Aim of the exercise » Go through the entries below and print, exactly, the lines starting at the one with "You are a computer-use" and ending at the one with "Instruction: Edit the Update SEO image task", keeping both ends and no others.

The data »

┄┄┄┄┄┄

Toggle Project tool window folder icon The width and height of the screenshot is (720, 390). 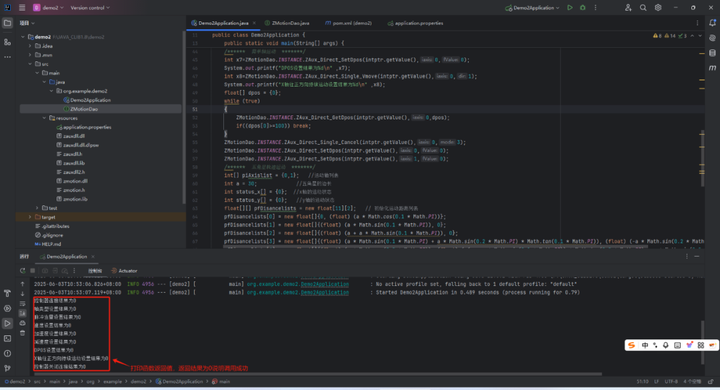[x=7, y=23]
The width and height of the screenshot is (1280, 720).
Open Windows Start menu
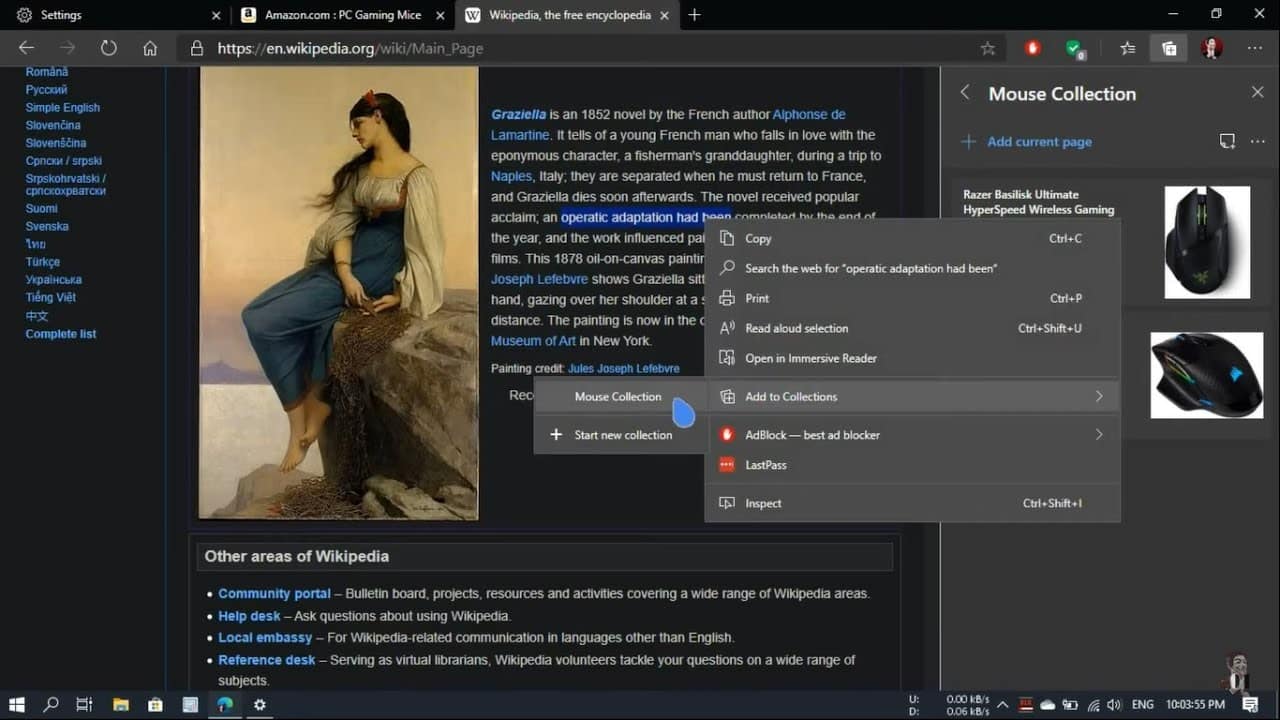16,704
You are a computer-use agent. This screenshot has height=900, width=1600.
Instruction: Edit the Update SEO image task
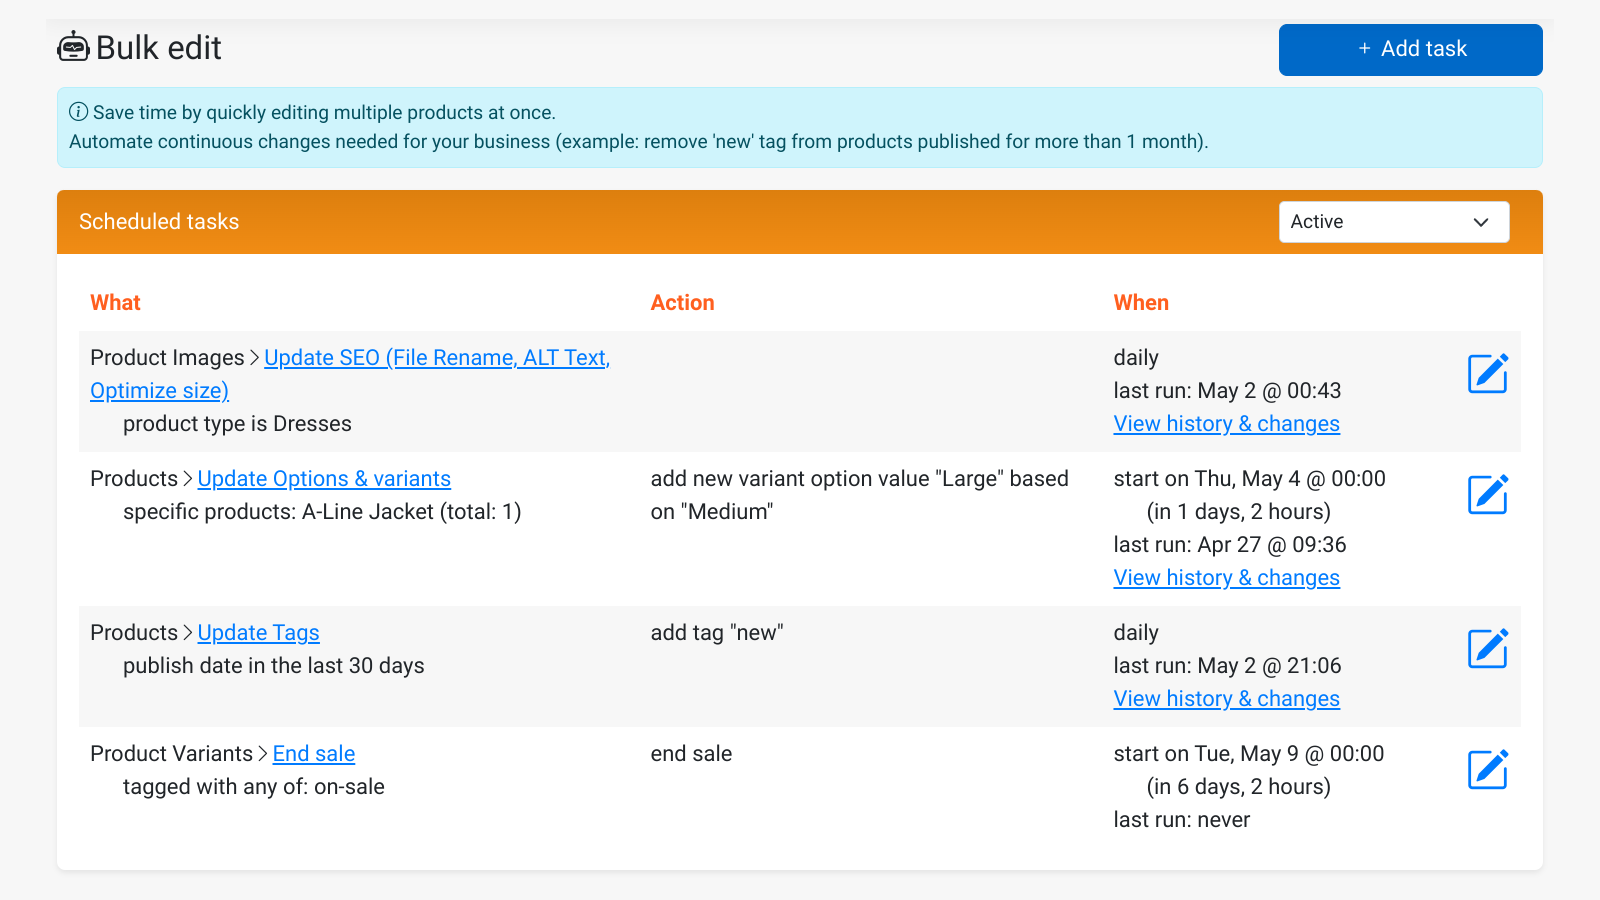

┄┄┄┄┄┄

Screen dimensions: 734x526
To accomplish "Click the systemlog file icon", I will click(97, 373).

┄┄┄┄┄┄

Answer to the exercise »
You are a computer-use agent. This screenshot has height=900, width=1600.
Instruction: Edit the Update SEO image task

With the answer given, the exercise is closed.